# Excel 2007 opens program but will not open .XLSX file ?



## jwd210 (Jan 19, 2012)

Excel 2007 opens program but wilw not open .XLSX file ?

The program opens, but the file does not. Strange thign is there is data in the formula bar as if it is reading data from the file.

I have three computers, two with 2010 (win 7) and one with 2007 (vista) MS office.

Only one of the PC's with 2010 will open the file, the other two will not. Doesn't matter if its opening from webmail, outlook, or saving the file to the desktop - the two PC's that won't open it are behaving the same.


The only thing I can see before it fails to open the file at the bottom it shows: opening solver.xlam, but nothing shows - just an empty excel program as if you closed the document and not the program..?

How can I fix the two PC's so they can open it? This has happened before with other .XLSX files - it seems intermittent.

I tried doing the regserver command and that did not help. ​


----------



## Corday (Mar 3, 2010)

There have been so many MS Office updates is there a chance the three computers are at different "stages"? Have you tried both opening methods:
1. Directly from Excel
2. From your document storage or wherever you keep your Excel sheets.


----------



## jwd210 (Jan 19, 2012)

Hi & thank you.

The two computers with windows 7 and Office 2010 are at the same stage. The one works, and the other doesn't. The 3rd PC is Vista with Office 2007, and it doesnt work.

I have tried both document storage (from desktop) and from mail client (webmail, and also from outlook because mail is IMAP) and it does not work from either of the three sources. I've tried adjusting the security settings to enable all macros also.
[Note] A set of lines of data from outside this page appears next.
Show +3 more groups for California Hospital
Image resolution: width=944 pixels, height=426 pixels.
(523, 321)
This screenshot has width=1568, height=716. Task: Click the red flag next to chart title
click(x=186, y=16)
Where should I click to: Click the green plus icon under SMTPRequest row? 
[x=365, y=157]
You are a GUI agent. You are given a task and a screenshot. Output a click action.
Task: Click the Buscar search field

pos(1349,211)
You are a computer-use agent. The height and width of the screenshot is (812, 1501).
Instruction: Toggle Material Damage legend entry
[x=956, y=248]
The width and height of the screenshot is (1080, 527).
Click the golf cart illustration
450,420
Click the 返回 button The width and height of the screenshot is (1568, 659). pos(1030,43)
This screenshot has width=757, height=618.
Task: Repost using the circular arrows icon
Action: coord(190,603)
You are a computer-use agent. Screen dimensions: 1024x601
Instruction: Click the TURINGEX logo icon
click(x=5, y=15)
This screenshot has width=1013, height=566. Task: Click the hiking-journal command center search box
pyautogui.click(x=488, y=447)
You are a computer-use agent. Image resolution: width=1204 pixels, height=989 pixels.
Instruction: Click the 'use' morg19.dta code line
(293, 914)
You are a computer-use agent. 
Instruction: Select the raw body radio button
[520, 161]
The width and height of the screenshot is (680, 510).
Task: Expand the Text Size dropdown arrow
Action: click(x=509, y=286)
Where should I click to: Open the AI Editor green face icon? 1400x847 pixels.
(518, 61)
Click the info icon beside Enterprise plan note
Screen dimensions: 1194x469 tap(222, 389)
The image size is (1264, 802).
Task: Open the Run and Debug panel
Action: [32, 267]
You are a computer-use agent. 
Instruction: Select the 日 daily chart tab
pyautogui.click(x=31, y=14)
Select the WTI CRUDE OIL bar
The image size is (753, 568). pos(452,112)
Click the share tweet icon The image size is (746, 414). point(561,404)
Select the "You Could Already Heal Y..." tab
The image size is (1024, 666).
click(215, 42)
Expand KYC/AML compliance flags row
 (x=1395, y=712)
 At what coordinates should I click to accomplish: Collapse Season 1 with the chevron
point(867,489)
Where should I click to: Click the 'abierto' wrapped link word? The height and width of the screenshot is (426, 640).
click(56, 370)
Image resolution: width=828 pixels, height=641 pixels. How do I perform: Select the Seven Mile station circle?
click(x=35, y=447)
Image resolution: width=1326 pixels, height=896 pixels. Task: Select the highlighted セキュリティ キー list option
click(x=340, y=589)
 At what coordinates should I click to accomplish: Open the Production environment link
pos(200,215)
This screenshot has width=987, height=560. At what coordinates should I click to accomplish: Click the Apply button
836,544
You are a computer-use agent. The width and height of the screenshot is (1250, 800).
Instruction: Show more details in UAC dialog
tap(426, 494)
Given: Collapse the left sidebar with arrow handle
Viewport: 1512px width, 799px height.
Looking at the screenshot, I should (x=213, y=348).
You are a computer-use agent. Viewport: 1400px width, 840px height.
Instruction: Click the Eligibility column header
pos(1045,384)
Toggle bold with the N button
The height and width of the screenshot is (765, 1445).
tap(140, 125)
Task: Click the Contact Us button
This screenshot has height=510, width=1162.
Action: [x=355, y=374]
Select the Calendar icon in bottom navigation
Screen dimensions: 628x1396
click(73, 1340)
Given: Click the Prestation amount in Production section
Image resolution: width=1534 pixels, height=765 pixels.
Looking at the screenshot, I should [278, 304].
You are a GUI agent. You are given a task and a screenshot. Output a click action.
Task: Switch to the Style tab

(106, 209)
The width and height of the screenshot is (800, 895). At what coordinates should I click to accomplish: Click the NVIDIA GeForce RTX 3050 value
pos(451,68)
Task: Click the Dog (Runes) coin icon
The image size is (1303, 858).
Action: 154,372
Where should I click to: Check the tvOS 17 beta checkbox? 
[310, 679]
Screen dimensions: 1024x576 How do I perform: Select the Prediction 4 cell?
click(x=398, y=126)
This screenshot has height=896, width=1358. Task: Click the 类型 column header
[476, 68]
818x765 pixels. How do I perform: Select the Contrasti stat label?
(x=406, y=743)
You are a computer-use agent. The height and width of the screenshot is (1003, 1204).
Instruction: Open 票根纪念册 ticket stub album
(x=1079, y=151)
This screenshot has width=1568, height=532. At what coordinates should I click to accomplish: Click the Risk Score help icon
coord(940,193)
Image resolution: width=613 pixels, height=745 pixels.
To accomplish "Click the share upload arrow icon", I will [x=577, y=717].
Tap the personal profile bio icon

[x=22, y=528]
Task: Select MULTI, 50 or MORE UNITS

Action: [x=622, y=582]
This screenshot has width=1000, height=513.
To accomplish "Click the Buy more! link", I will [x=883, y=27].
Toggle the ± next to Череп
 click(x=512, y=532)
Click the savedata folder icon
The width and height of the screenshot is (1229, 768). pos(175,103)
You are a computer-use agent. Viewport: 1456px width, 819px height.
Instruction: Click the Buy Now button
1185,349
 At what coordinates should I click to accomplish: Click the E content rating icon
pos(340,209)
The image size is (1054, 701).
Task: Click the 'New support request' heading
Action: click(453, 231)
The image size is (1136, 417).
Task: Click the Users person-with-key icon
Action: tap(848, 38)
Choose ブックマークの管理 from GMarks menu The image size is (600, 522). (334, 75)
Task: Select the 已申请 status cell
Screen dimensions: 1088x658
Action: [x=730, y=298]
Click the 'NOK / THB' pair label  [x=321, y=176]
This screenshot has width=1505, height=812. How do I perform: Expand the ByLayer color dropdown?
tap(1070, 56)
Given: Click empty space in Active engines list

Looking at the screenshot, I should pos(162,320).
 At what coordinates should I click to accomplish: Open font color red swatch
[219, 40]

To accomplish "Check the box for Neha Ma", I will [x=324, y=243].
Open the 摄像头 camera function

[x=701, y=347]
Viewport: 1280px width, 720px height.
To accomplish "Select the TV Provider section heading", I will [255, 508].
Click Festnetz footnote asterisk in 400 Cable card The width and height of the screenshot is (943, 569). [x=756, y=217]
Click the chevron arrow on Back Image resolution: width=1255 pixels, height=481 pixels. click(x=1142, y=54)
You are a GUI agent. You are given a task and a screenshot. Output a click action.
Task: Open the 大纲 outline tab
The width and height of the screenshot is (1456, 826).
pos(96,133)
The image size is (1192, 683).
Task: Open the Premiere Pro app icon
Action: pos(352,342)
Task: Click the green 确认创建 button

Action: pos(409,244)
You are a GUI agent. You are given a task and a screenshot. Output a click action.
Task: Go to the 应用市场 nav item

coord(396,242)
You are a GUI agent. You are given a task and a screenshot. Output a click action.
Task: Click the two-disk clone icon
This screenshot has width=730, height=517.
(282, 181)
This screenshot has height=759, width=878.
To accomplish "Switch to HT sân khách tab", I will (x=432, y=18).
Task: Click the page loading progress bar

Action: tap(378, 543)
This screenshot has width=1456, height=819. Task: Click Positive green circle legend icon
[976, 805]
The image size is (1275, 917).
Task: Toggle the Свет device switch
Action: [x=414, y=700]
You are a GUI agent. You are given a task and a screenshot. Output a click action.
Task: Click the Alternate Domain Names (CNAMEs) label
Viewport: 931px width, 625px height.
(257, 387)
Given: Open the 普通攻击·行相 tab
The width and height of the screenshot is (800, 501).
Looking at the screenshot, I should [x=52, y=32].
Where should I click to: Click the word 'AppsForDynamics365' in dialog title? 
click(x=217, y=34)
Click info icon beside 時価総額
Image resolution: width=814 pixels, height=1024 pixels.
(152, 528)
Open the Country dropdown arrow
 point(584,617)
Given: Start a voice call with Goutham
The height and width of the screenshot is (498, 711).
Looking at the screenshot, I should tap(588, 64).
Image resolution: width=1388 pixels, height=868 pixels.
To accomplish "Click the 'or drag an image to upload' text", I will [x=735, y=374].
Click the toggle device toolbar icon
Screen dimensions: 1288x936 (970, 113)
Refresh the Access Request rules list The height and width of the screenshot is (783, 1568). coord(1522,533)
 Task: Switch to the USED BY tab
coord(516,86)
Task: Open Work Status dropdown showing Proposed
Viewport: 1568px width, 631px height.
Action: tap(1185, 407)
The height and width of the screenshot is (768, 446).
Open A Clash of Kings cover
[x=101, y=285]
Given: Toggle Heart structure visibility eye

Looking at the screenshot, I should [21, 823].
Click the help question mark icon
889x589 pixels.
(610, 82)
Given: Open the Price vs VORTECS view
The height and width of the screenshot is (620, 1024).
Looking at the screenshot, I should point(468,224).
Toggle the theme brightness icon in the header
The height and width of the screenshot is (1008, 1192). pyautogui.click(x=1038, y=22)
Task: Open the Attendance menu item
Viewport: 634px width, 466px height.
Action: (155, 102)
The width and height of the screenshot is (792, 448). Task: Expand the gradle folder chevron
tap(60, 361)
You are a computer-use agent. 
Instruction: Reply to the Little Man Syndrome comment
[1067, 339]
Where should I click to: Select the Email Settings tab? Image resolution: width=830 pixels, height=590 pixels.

Both win 7 PC's had Office 2010 starter, but we upgraded in order to have Outlook. How could I reinstall Outlook 2010 (as a test) on the win7 PC that is not working?

If a document needed MS access, would it have this behavoir of not opening?


----------



## Corday (Mar 3, 2010)

Before trying reinstall, let's fix all the Office Suite since the components interact. In Outlook>Help>Detect and Repair. Before hitting "Start", make sure you've checked (or not) the correct options.


----------